*Written tasks:*
- A) In the coffee forum thread, why does aaronb find the two-hole steam tip good for someone who only steams milk for friends?
- B) Reproduce everything in the coffee forum thread from "in all fairness, i" down to "helps loads too!".
- C) Name every username that posts in the coffee forum thread.
╭─ Passage shown
# Londinium Single Origin Peruvian Tunki



## shrink (Nov 12, 2012)

I received a bag of the above from Londinium along with my new steam tip. A very generous inclusion from Reiss, who has been superb to buy from.

I hadnt enjoyed the first Londinium bean i tried, finding it a little darker than my preferences enjoy, but this peruvian is a much lighter roast. Not quite hasbean light, but not massively far away from it. Roasted on the 8th of march, i finally got around to opening the sealed bag today on the 22nd.

What came out was a lovely sweet, slightly fruity, mildly acidic coffee. Easy to drink. Perhaps better as straight espresso than with milk, in which it gets a tiny bit lost.

If this is an example of the lighter roasts that Londinium were suggesting, then it should be a good move for dedicated espresso drinkers.


----------



## shrink (Nov 12, 2012)

and for what its worth... today, in my new 6oz inker tulip mugs, i made a gorgeous flat white with this bean.

resulting in my best piece of latte art yet!!


----------



## Steve_S_T (Dec 7, 2012)

I've really enjoyed the Londinium decaff blend, a darker roast than most but all the better for it. I'll definitely be buying some more of that and will try one or two of the other coffees too. It's nice to have that slightly more bitter bean every now and then.

Steve.


----------



## The Systemic Kid (Nov 23, 2012)

Very impressive - can you come round and show me how to get results like that!


----------



## shrink (Nov 12, 2012)

practice practice practice









in all fairness, i was having ZERO success. I had a training day with Michael (funinacup) and he tagged about 30 mins on the end as a very quick intro to latte art. It wasnt amazing at the time, but it got me thinking about how i'm supposed to do it.

What it did do, was give me a solid foundation for practicing. I just keep trying every time i make a coffee. They are getting much more consistent now.

That said, the new steam tip helps loads too!


----------



## The Systemic Kid (Nov 23, 2012)

The LI has the four nozzle steam tip - it's like a flame thrower and a world away from my Classic and Silvia. So I am still getting to grips with it. Reckon I could strip wall paper with it if push came to shove.


----------



## shrink (Nov 12, 2012)

depends which 4 hole tip it is... there are two.

the one that comes with the machine is a beast, and IMHO too rowdy for a home setting.

the two hole tip i tried was too slow.

I use an alternative four hole tip (4x1mm, instead of the standard 4x1.5mm) and its fab, very smooth, very controllable and also very very fast. I can steam enough milk for a flat white in about 10 seconds. Enough for a latte in 15 or so, and even a huge jug of milk for two drinks, takes 30 seconds max. You're using the same boiler and steam arm as me, so you should get similar results.


----------



## aaronb (Nov 16, 2012)

if you don't drink milk and just do it for friends the 2 hole tip is pretty good IMO, takes more like 25 seconds but slows it right down so its harder for me to mess it up!


----------



## gman147 (Jul 7, 2012)

I love the 4x1mm tip. also enjoyed the Londinium beans that came with the wand tip.


----------
╰─
╭─ Data section
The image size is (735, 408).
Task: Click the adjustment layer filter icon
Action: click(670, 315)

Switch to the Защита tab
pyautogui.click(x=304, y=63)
╰─
*Answers for the exercise:*
- A) It slows the steaming down, taking around 25 seconds, which makes it harder for aaronb to mess it up.

- B)
in all fairness, i was having ZERO success. I had a training day with Michael (funinacup) and he tagged about 30 mins on the end as a very quick intro to latte art. It wasnt amazing at the time, but it got me thinking about how i'm supposed to do it.

What it did do, was give me a solid foundation for practicing. I just keep trying every time i make a coffee. They are getting much more consistent now.

That said, the new steam tip helps loads too!

- C)
shrink
Steve_S_T
The Systemic Kid
aaronb
gman147